Visual Features and Their Own Optical Flow

Symmetries, invariances and conservation equations have always been an invaluable guide in Science to model natural phenomena through simple yet effective relations. For instance, in computer vision, translation equivariance is typically a built-in property of neural architectures that are used to solve visual tasks; networks with computational layers implementing such a property are known as Convolutional Neural Networks (CNNs). This kind of mathematical symmetry, as well as many others that have been recently studied, are typically generated by some underlying group of transformations (translations in the case of CNNs, rotations, etc.) and are particularly suitable to process highly structured data such as molecules or chemical compounds which are known to possess those specific symmetries. When dealing with video streams, common built-in equivariances are able to handle only a small fraction of the broad spectrum of transformations encoded in the visual stimulus and, therefore, the corresponding neural architectures have to resort to a huge amount of supervision in order to achieve good generalization capabilities. In the paper we formulate a theory on the development of visual features that is based on the idea that movement itself provides trajectories on which to impose consistency.

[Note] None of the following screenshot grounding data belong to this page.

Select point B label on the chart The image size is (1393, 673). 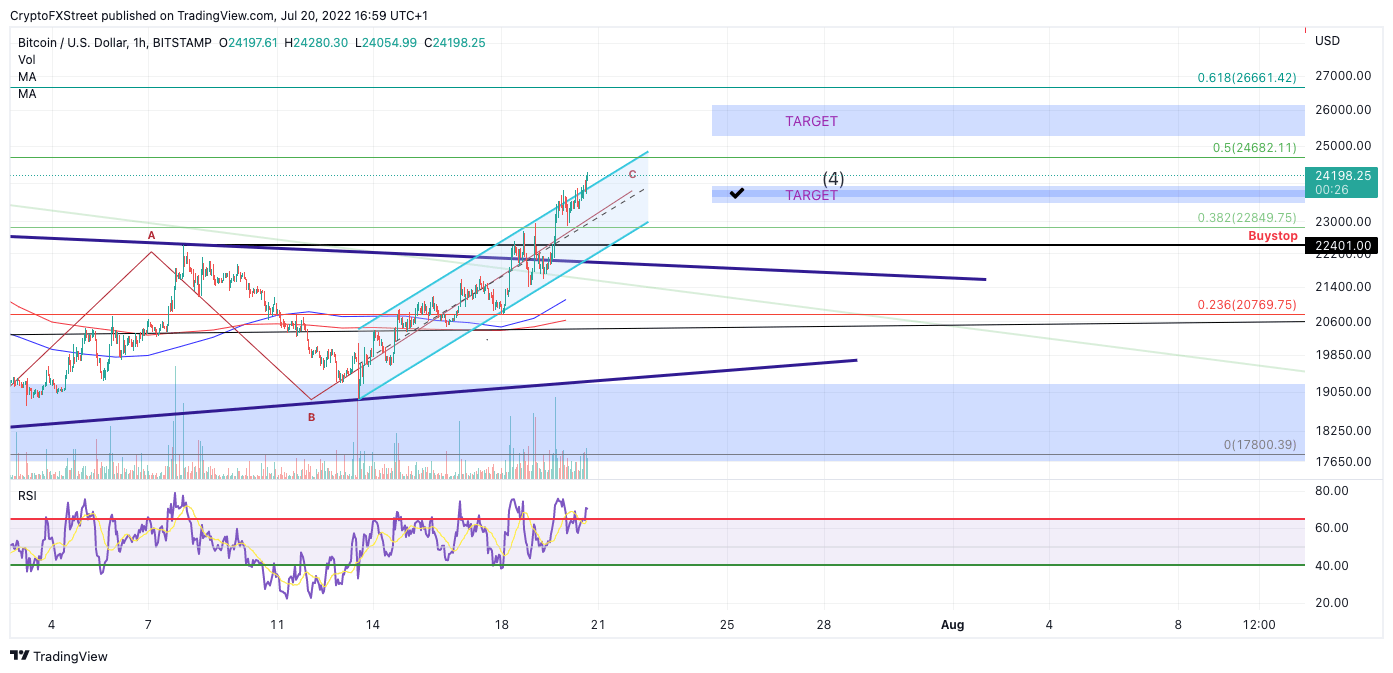pyautogui.click(x=310, y=417)
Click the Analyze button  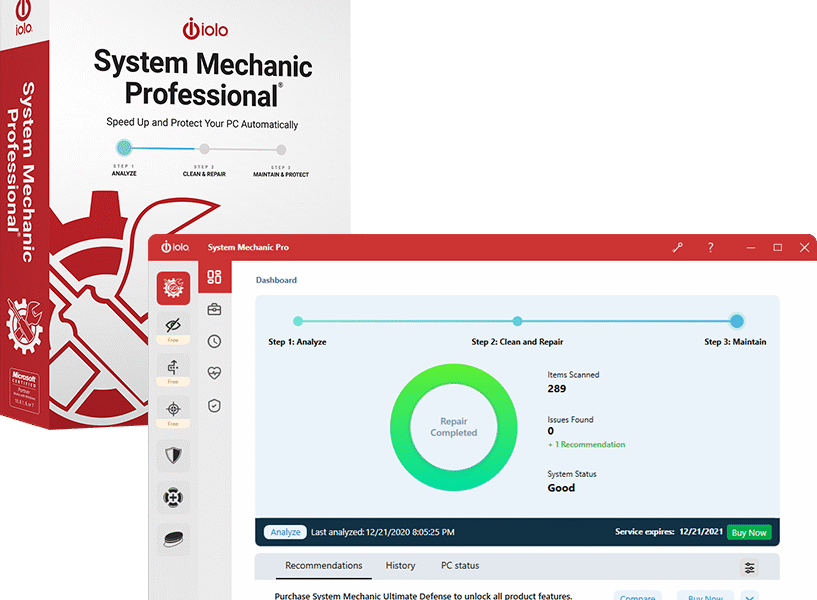(x=285, y=532)
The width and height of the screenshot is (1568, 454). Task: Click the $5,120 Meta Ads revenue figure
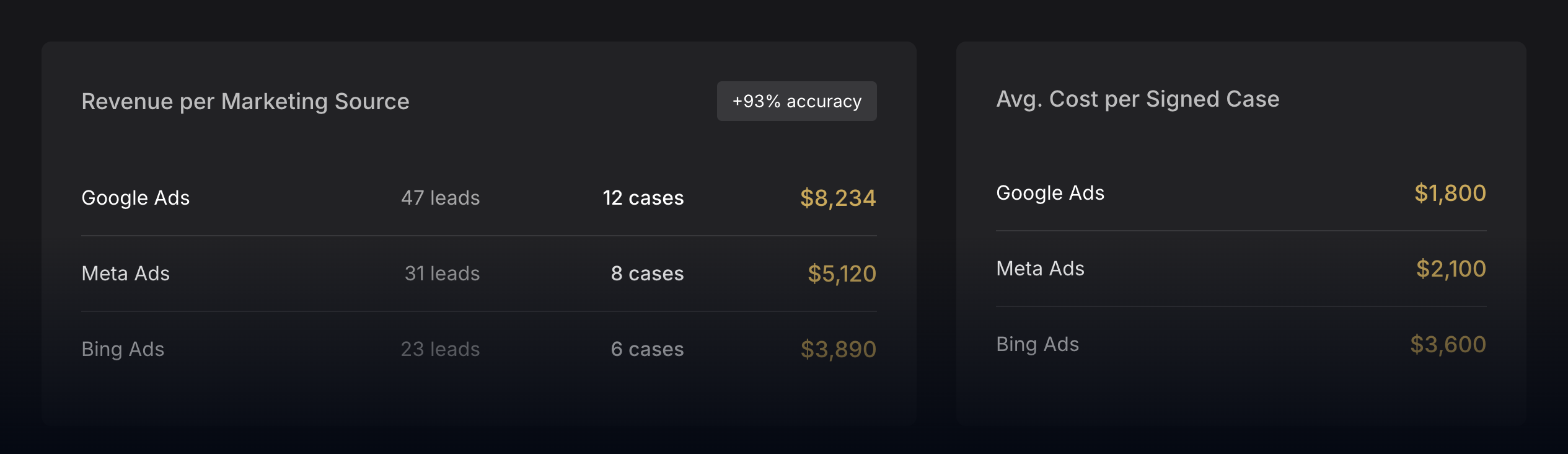point(842,274)
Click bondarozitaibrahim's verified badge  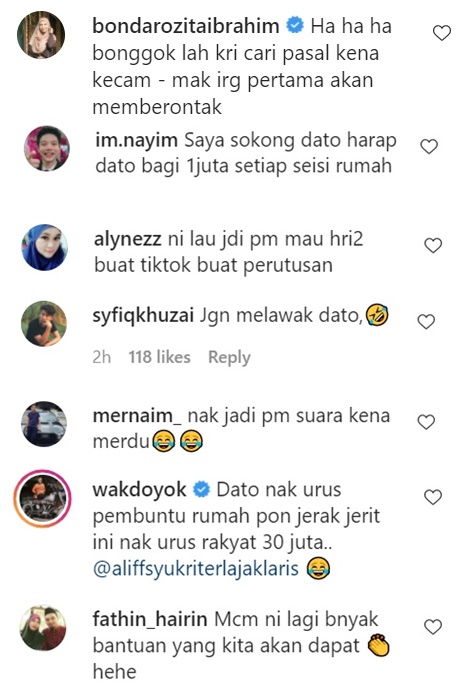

We introduce the principle of Material Point Invariance which states that each visual feature is invariant with respect to the associated optical flow, so that features and corresponding velocities are an indissoluble pair. Then, we discuss the interaction of features and velocities and show that certain motion invariance traits could be regarded as a generalization of the classical concept of affordance. These analyses of feature-velocity interactions and their invariance properties leads to a visual field theory which expresses the dynamical constraints of motion coherence and might lead to discover the joint evolution of the visual features along with the associated optical flows.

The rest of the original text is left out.